"""

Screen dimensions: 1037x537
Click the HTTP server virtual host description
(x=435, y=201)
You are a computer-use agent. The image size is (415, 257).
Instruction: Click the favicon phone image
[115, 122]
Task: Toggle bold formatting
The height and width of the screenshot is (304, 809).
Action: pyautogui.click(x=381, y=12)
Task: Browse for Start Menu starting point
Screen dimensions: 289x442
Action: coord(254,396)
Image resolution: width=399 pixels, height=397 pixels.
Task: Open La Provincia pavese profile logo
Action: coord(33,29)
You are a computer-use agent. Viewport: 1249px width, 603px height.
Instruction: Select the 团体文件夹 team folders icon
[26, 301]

"""
"""

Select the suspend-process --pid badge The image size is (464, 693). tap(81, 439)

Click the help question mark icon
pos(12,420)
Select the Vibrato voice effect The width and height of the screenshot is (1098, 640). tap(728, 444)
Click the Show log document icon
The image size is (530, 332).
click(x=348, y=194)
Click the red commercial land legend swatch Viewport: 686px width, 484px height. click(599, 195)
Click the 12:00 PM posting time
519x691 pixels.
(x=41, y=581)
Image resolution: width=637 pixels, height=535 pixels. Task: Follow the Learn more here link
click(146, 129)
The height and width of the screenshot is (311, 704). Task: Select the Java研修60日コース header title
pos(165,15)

"""

## INSTRUCTIONS TO FOLLOW
Repeat the records from the line with "Select the suspend-process" up to and including the line with "pos(165,15)", swapping "Vibrato" for "Tremolo" and leaving everything else as it is.

## TASK OUTPUT
Select the suspend-process --pid badge The image size is (464, 693). tap(81, 439)

Click the help question mark icon
pos(12,420)
Select the Tremolo voice effect The width and height of the screenshot is (1098, 640). tap(728, 444)
Click the Show log document icon
The image size is (530, 332).
click(x=348, y=194)
Click the red commercial land legend swatch Viewport: 686px width, 484px height. click(599, 195)
Click the 12:00 PM posting time
519x691 pixels.
(x=41, y=581)
Image resolution: width=637 pixels, height=535 pixels. Task: Follow the Learn more here link
click(146, 129)
The height and width of the screenshot is (311, 704). Task: Select the Java研修60日コース header title
pos(165,15)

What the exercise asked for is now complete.